(Source passage):
The project aimed at looking at the cultural and historical relationships between Ethiopia and Italy through the lens of popular music. The main result of the project is the collection of digital and physical archives of music and sounds that present the history of the two countries as interconnected. In order to present how historical and cultural relationships are still relevant, the archives that have been collected are now being used towards two goals. On the one hand they have been used to foster a discussion on the ways in which history affects the contemporary context. On the other hand, these archives are now part of a project of restitution to musicians and communities - in Italy as well as in Ethiopia - whose personal and collective stories are related to the colonial past. An example of the archives collected through the research is the online database of Italian popular music that presents - often in a stereotyped and racist fashion - Ethiopia to the Italian public of the 1930s. Pieces of music included in the collection have been catalogued according to a taxonomy of musical genres and themes (https://www.afrovocality.com/ethiopia-in-1930s-italian-popular-music/). The database is relevant insofar as these songs have disappeared from the public discourse although they have been really influential for the development of Italian popular music, for the definition of racial stereotypes and for the construction of discrimination also after the colonial experience. In order to illuminate such aspects, the project also created an audiovisual series in which several experts (historians, musicians, activists, etc.) have been invited to comment on one or two songs from the database. Such research into the connections between popular music and the colonial past opened up an important research agenda based on four relevant factors that were previously overlooked: 1. the need of an investigation of the relationship between the history of colonialism and popular music; 2. the relevance of sound and music in the specific study of Italian colonialism and its heritage; 3. the importance of analysis and studies that focus on problematic but significant ethnographic recordings of Ethiopian music made by Italians; 4. the building of a framework that not only allows for a restitution endeavor but also takes in consideration the harms (physical, mental, emotional, et cetera) that happened because of the violent history of colonialism and tries to address them.

(Information provided):

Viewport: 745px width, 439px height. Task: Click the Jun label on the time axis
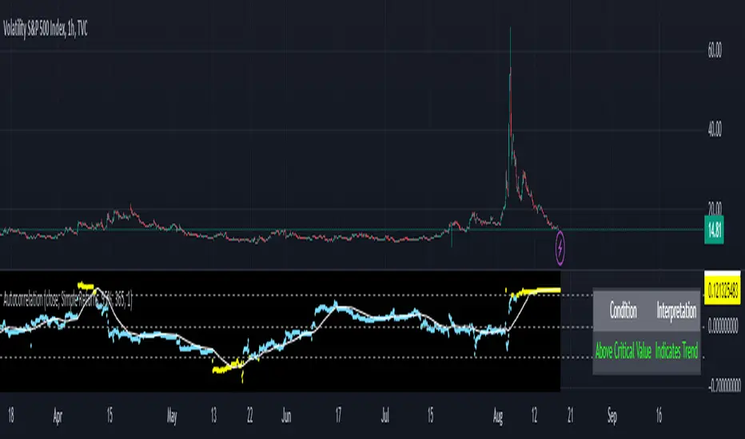coord(286,417)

(Problem set):
- 1) According to the passage on Ethiopia, Italy and popular music, what were the experts in the audiovisual series invited to do?
- 2) Rewrite the paragraph that opens "The project aimed at looking" in the passage on Ethiopia, Italy and popular music as a shorter summary.

(Response list):
- 1) They were invited to comment on one or two songs from the database.

- 2)
The project used popular music to examine the cultural and historical ties between Ethiopia and Italy. Its main result is a set of digital and physical archives of music and sound that present the two countries' histories as interconnected. These archives now serve two goals: prompting discussion of how history shapes the present, and restitution to musicians and communities in both countries whose stories are tied to the colonial past. One archive is an online database of 1930s Italian popular music that often portrayed Ethiopia in stereotyped and racist ways. It is catalogued by genre and theme. The database matters because these songs have vanished from public discourse despite shaping Italian popular music, racial stereotypes and later discrimination. An audiovisual series also invited experts to comment on songs from the database. The research set out a four-part agenda of previously overlooked areas:
- the relationship between colonial history and popular music
- the role of sound and music in studying Italian colonialism and its heritage
- the analysis of problematic but significant Italian ethnographic recordings of Ethiopian music
- a framework for restitution that also addresses the physical, mental and emotional harms of colonial violence